● **Text under study**:
• • •
For several months, there has been a succession of shortages affecting supply chains.
Following the recession brought about by the pandemic, the speed of recovery caught many industries off guard that are now short of raw materials. However, the pandemic is not the only cause.
As the health crisis hit Asia and then Europe and the United States, global trade collapsed and the sea freight market responded accordingly: shipping companies reduced the size of their fleet; empty containers were stacked up in ports and the production of steel containers fell, thereby cutting supply.
When the economy recovered, demand was driven by e-commerce, which benefited from household savings and remote working. As online orders primarily concern material that is assembled in Asia, shipping companies, out of caution, gradually reinstated their links, resulting in a shortage of containers.
Furthermore, the production of containers could not be accelerated. The shortage of containers was subsequently accompanied by bottlenecks in ports.
The lack of synchronisation between the economic recovery and the shortage of labour provided by dockers and truck drivers who were in lockdown, exacerbated delays in ports and had a domino effect: the hike in prices and longer lead times that we have seen on a daily basis for months.
The shortage of raw materials and components has caused a global crisis that affects various sectors, ranging from construction to food processing and car manufacturing. Wood, aluminium, steel and plastics are just some of the materials in short supply.
• • •
● **Listed records**:
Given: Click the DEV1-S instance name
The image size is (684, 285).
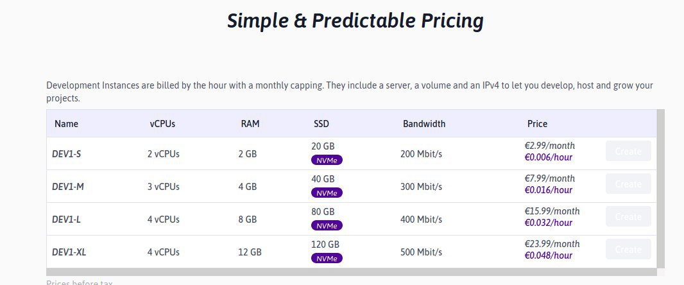Looking at the screenshot, I should (66, 153).
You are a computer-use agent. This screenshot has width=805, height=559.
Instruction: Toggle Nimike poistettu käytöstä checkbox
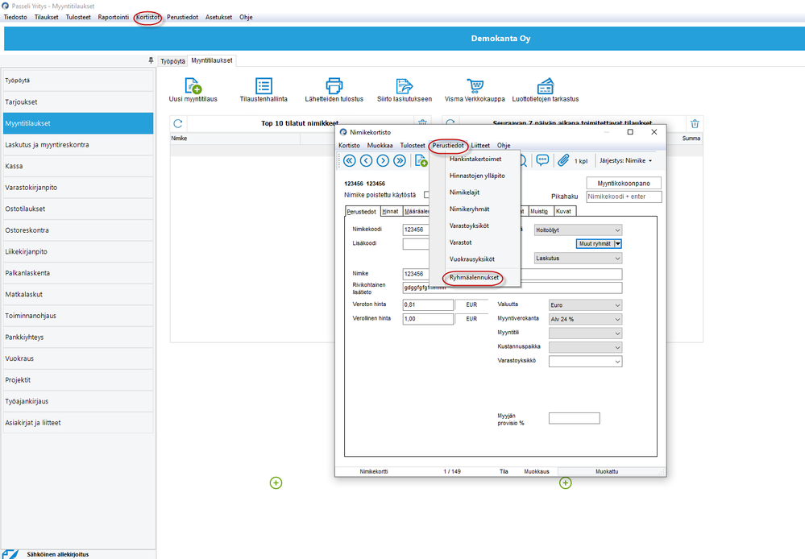pos(426,195)
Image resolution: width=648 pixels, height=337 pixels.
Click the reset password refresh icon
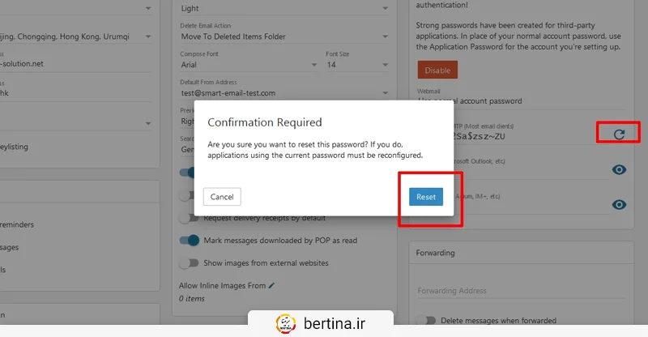pyautogui.click(x=619, y=134)
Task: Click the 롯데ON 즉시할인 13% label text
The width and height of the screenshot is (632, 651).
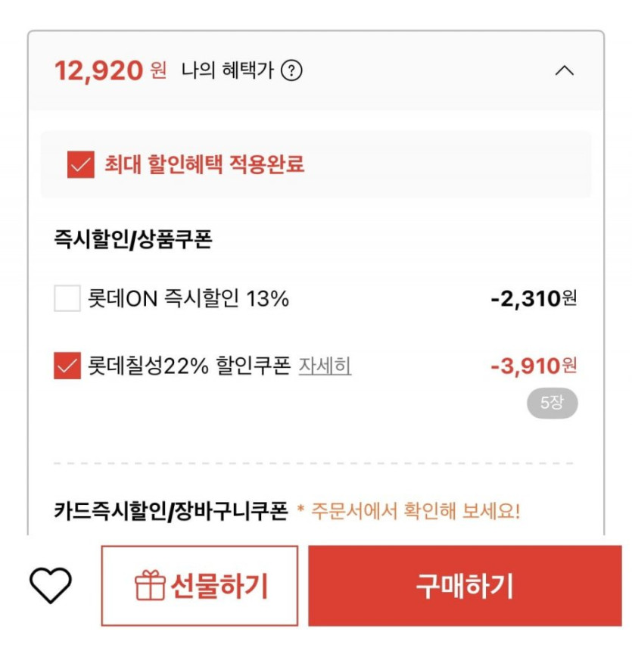Action: [189, 298]

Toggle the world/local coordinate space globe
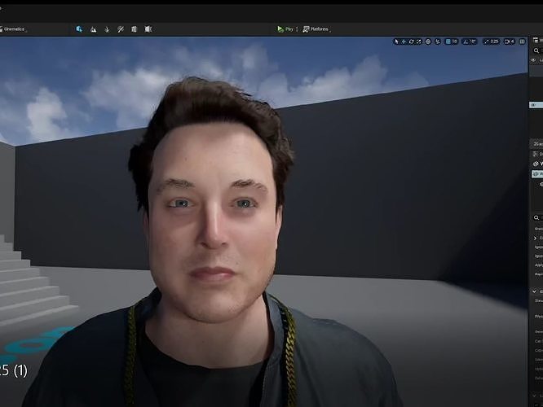click(428, 42)
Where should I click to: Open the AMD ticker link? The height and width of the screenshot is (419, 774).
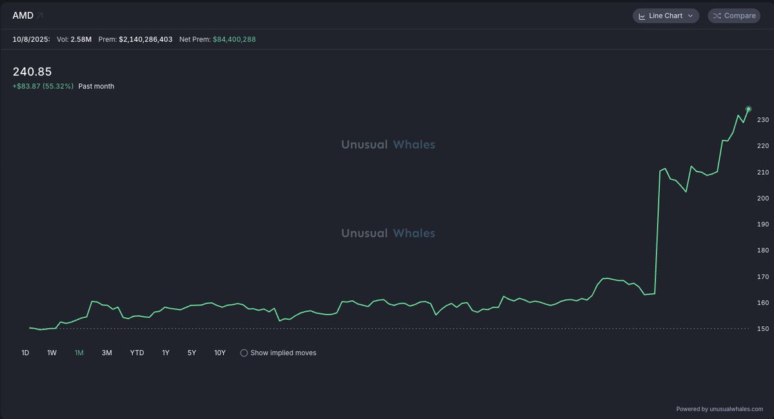(x=23, y=15)
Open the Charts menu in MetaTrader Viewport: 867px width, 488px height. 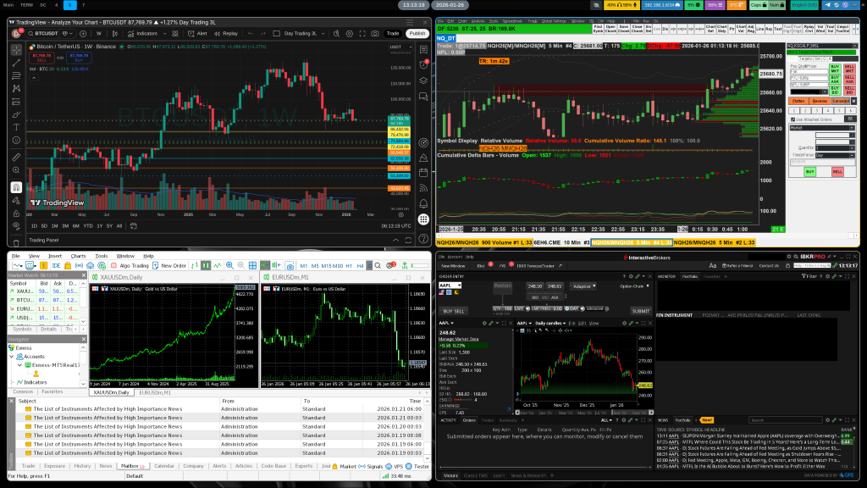click(x=77, y=256)
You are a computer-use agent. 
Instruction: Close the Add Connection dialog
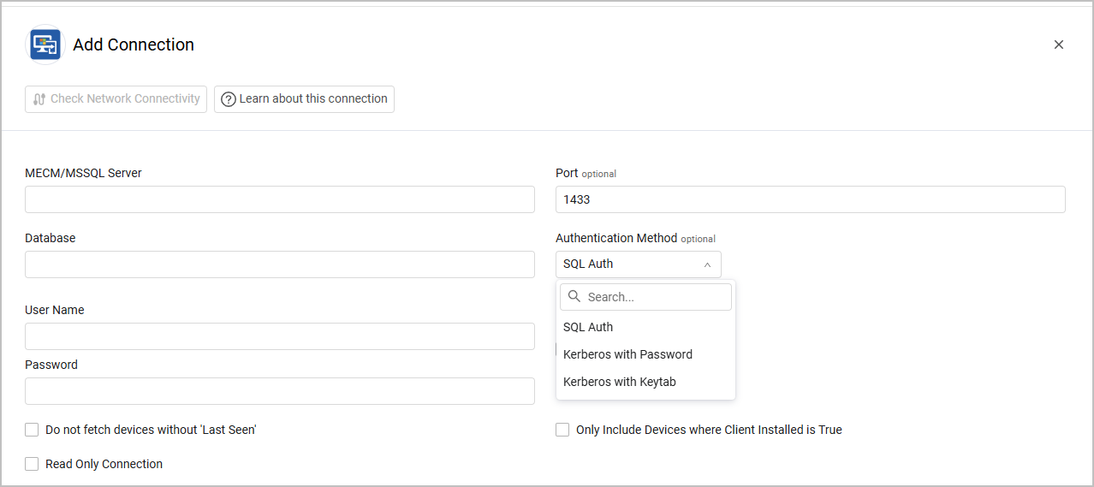[1059, 45]
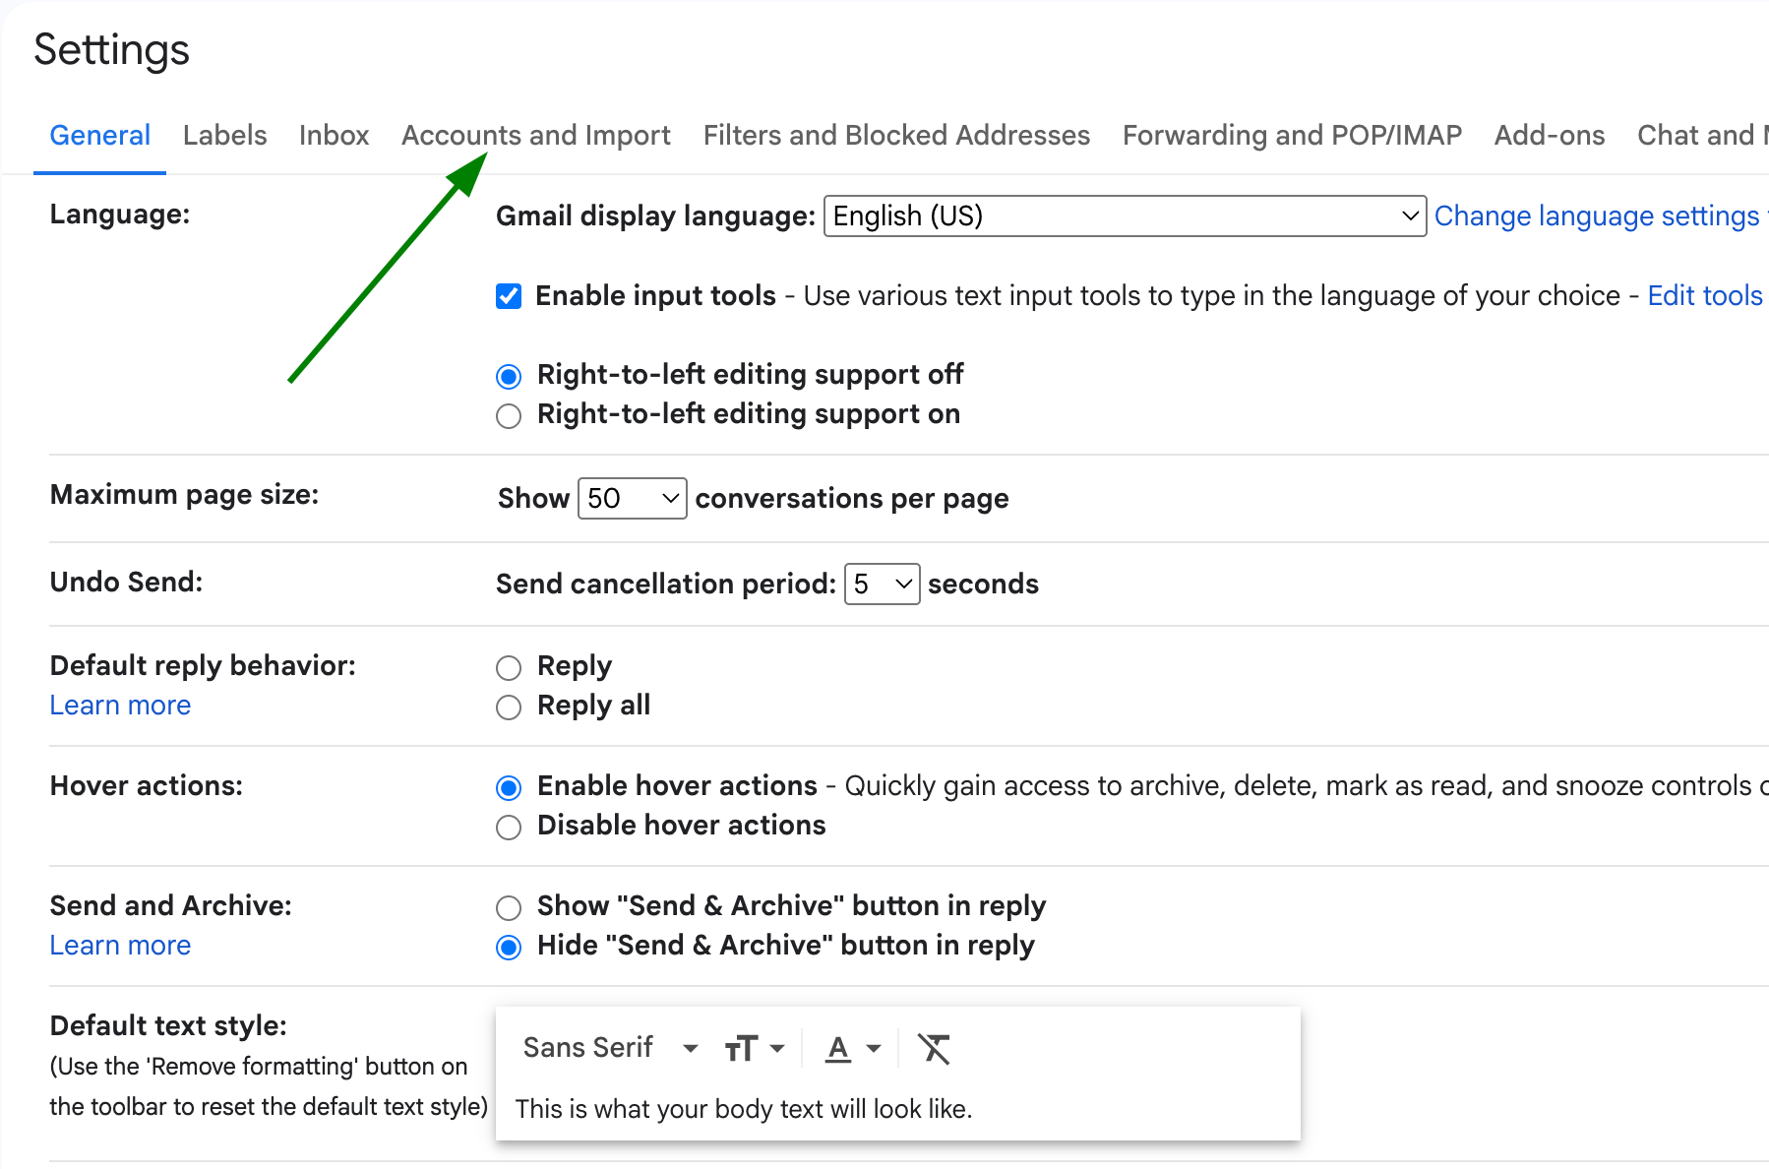This screenshot has width=1769, height=1169.
Task: Open the send cancellation period dropdown
Action: click(x=881, y=584)
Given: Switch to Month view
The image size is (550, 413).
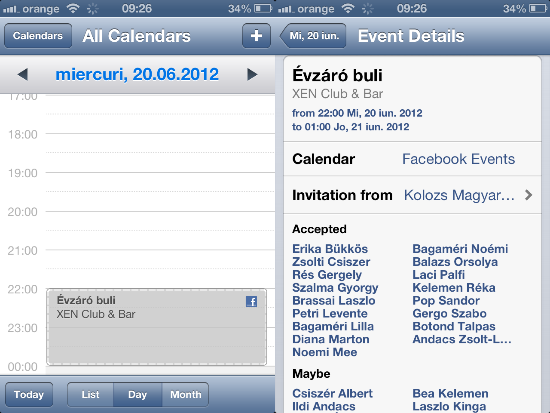Looking at the screenshot, I should (x=186, y=395).
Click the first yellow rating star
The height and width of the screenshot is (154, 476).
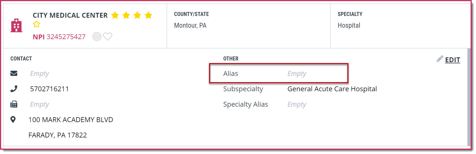(115, 15)
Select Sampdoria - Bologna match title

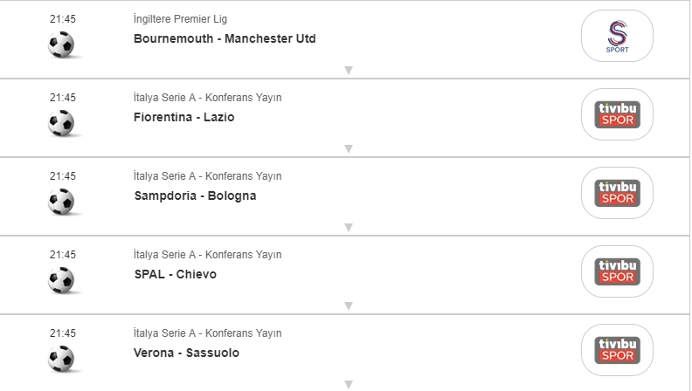(x=195, y=196)
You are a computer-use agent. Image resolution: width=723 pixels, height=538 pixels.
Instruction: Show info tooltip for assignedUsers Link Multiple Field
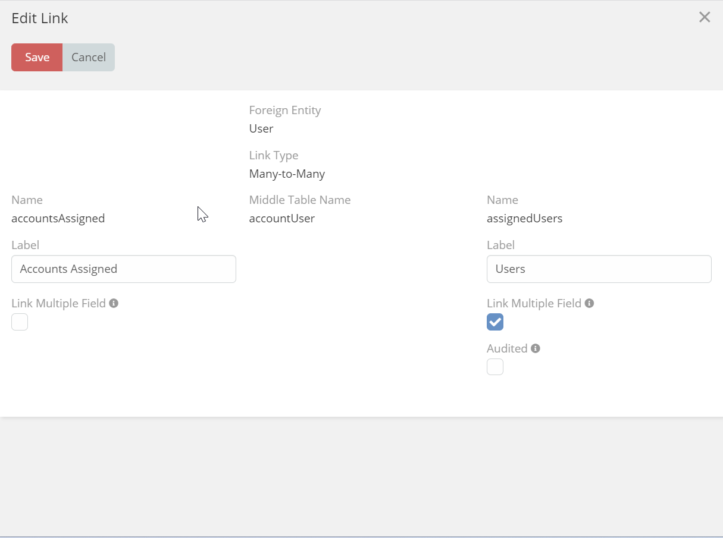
• • •
● **Actions to take**:
A – List the sectors that the passage on supply-chain shortages names as affected by the global crisis.
B – Write out the passage on supply-chain shortages word for word, starting with "Following the recession" and going on through "shortage of containers.".

● **Responses to the tasks**:
A – construction, food processing, car manufacturing

B –
Following the recession brought about by the pandemic, the speed of recovery caught many industries off guard that are now short of raw materials. However, the pandemic is not the only cause.
As the health crisis hit Asia and then Europe and the United States, global trade collapsed and the sea freight market responded accordingly: shipping companies reduced the size of their fleet; empty containers were stacked up in ports and the production of steel containers fell, thereby cutting supply.
When the economy recovered, demand was driven by e-commerce, which benefited from household savings and remote working. As online orders primarily concern material that is assembled in Asia, shipping companies, out of caution, gradually reinstated their links, resulting in a shortage of containers.